Uli senz’altro è quello che mi assomiglia di più! Forse non appare in maniera immediata, bisogna conoscermi intimamente per capire le nostre somiglianze. Anthony non mi somiglia molto, la sua presenza si spiega nel libro per l’interrogativo che riguarda le tematiche razziali e per mostrare che pur avendo le migliori intenzioni del mondo puoi non capire pienamente gli altri, perderti qualcosa, e a volte arrivi ad offendere anche le persone senza volerlo, è per questo che la relazione tra Uli e Anthony non funziona. Uli non riesce ad empatizzare totalmente con Anthony e non lo ascolta davvero, però la loro relazione è una porta che non ho voluto chiudere del tutto. Nell’epilogo si vede Anthony 30 anni dopo e quello che volevo comunicare è che con il tempo si può cambiare.
È stato difficile tradurre in disegno la fluidità e la leggerezza della danza?
No, mi avevano fatto notare che ero piuttosto portata per il disegno del movimento. Ho deciso di dare ascolto a queste persone ed esplorare quindi il movimento attraverso il disegno. Onestamente credo sia più difficile dover disegnare elementi molto statici.

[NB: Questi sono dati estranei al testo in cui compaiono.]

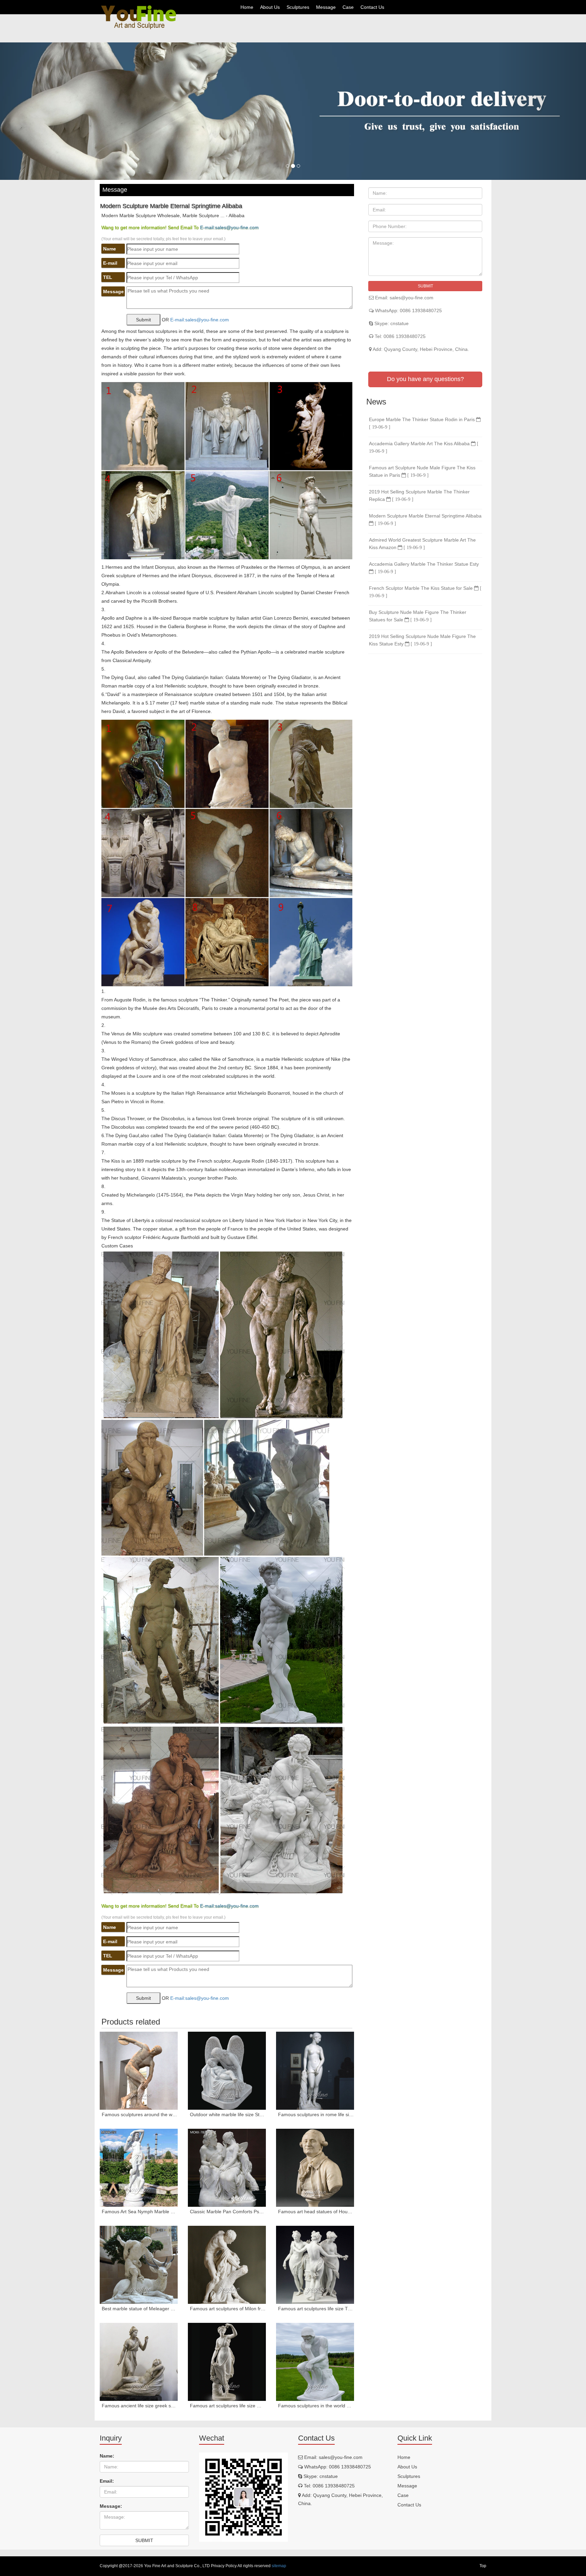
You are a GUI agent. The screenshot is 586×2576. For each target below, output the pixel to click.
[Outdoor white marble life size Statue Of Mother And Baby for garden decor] (227, 2071)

C’è qualcosa di autobiografico nella vicenda dei personaggi?
Sì, il rapporto con il trauma, con la gioia, necessariamente quando si è un’artista parli di te stessa. Una cosa di cui non ho parlato molto ultimamente è il rapporto tra questi due tipi di danza: danza moderna e Brodway. Il rappoto quindi tra le arti alte e intellettuali e quelle popolari. Questo è un elemento che si trova esplicitamente nel mio fumetto ed era un modo di parlare di questo gap. Posso dire quindi che è un fumetto autobiografico sia per quanto riguarda tematiche intime che professionali.
Com’è stato vincere l’Angouleme? Te lo aspettavi?
Mi ha davvero cambiato la vita! Riesco finalmente a vivere del mio lavoro e non dividermi tra tante occupazioni per portare avanti i miei progetti. Le persone vengono da me e mi propongono lavori, è una cosa eccezionale.
Su un sito francese che parla di fumetti ho trovato il commento di una persona che diceva che ero furba, perché ho parlato di tematiche di moda, solamente per vincere l’Angouleme e ho cercato in segreto di vincere il premio. A me questa cosa ha fatto molto ridere perché è ovvio che un fumettista voglia vincere un premio Angouleme. Quindi confesso: ammetto che segretamente volevo vincere l’Angouleme!
Stai già lavorando a nuovi progetti per il futuro?
Sì. Ho due libri in lavorazione con due editori differenti, ma purtroppo non posso darvi troppe notizie su queste prossime uscite. Posso però dirvi che uno dei due fumetti mi vede di nuovo come autrice unica e per la prima volta nella mia carriera, la protagonista sarà femminile. L’altro libro invece, sarà anche questo una prova “inedita” per me, perché sono affiancata da una sceneggiatrice e io curerò i disegni. È la prima volta che collaboro con un’autrice e si sta rivelando molto eccitante!
Ringrazio moltissimo Maurene Mazars e Stefano Andrea Cresti per il tempo e la disponibilità e ovviamente non vediamo l’ora di leggere le nuove opere di questa fantastica autrice!